An conceptual example of the Validation Manager delegating validation questions to each Validation Engine in turn
The purpose of a Validation Engine is to perform ONE type of validation, this allows configuration of each validation engine as a seperate entity, and new validation engines can be easily added to the product if there is a new type of validation rule to implement. Validation Engines can be switched off, or have a different level of error reporting set, validation engines can also have a error limit set, so that a single engine can be decommisioned from validating a particular dataset if it is reporting too many errors. In the validation report that is produced, the errors are grouped per validation engine.
The following table shows each validation engine and its purpose
Validation Type | Validation Description |
---|---|
Structure | Ensures the Dataset reports all Dimensions and does not include any additional Dimensions or Attributes |
Representation | Ensures the reported values for Dimensions, Attributes, and Observation values comply with the DSD |
Mandatory Attributes | Ensures all Attributes, as defined in the Data Structure Definition (DSD), are reported if they are marked as Mandatory |
Constraints | Ensures the reported values have not been disallowed due to Content Constraint definitions |
Mathematical Rules | Performs any mathematical calculations, defined in Validation Schemes, to ensure compliance |
Frequency Match | Ensure the reported Frequency code matches the reported time period Example: FREQ=A will expect time periods in format YYYY |
Obs Status Match | Ensure observation values are in keeping with the Observation Status Example: Missing Value, does not expect a value to be reported |
Missing Time Period | Ensures the Series has no holes in the reported time periods |
Validation With Transformation
Fusion Registry supports a validation process, which combines both data validation with data transformation.

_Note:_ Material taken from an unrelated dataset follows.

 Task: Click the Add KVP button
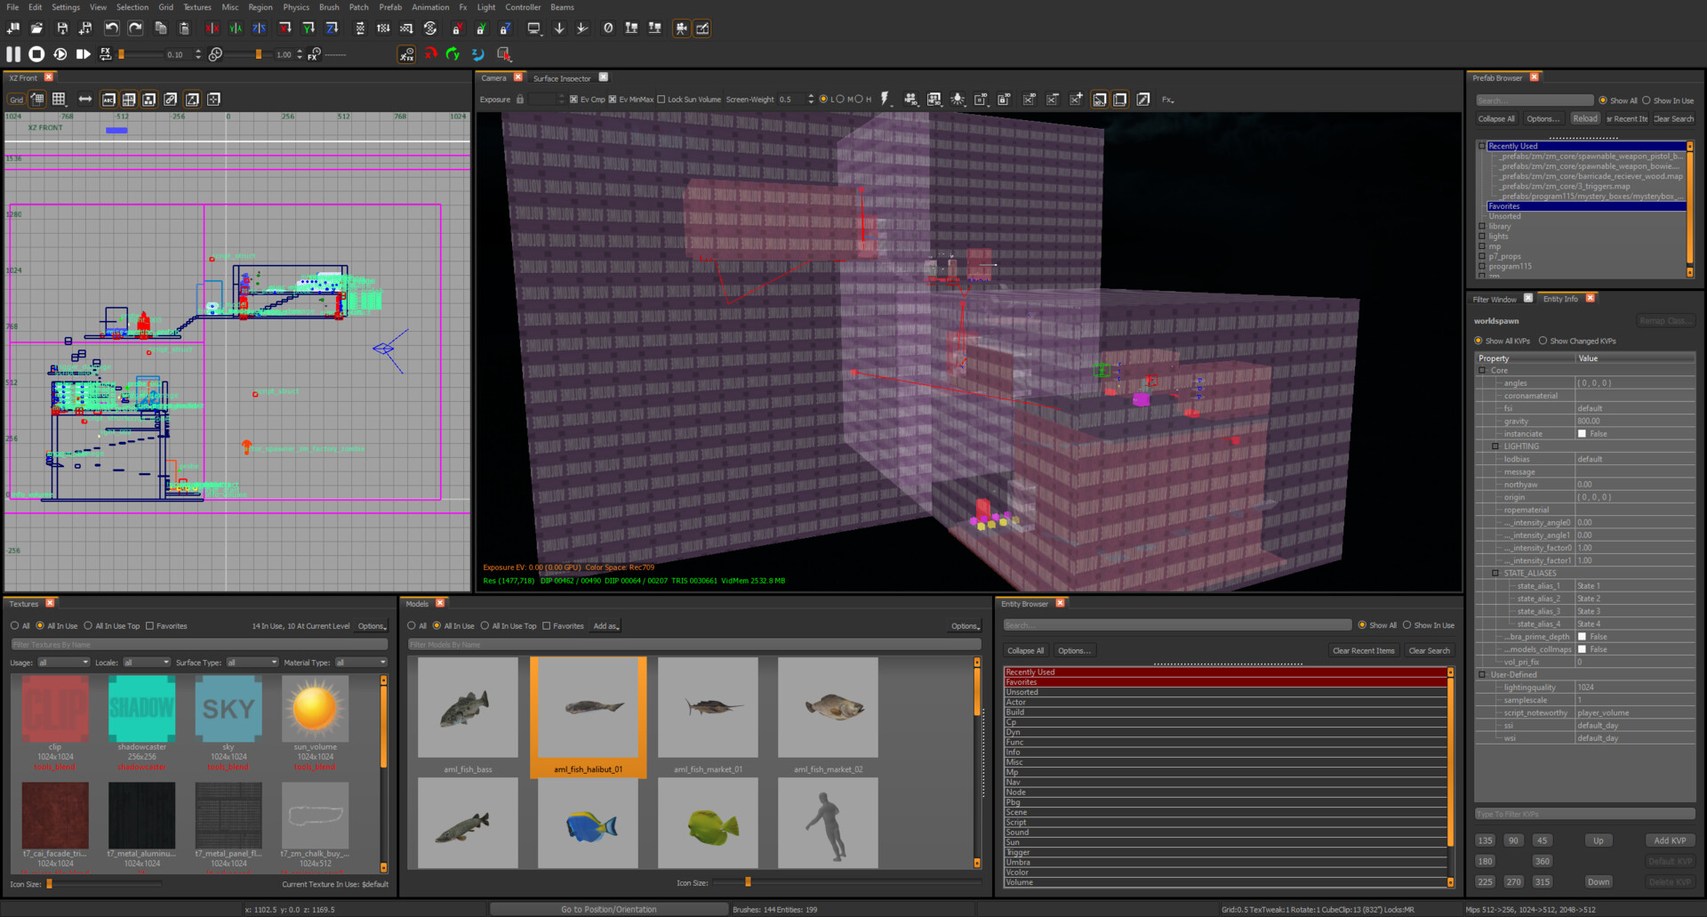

The output can just be the valid dataset (with invalid observations removed) or both the valid dataset, and invalid dataset.
See the Data Validation Web Service for details on how to achieve this.
Performance
The data format has some impact on performance time, as the time taken to perform the initial data read and syntax specific validation rules are format specific. After the initial checks are performed, an intermediary data format is used to perform consolidation and syntax agnositc checks. Therefore the performance of the data consolidation stage and syntax agnostic data validaiton is the same regardless of import format.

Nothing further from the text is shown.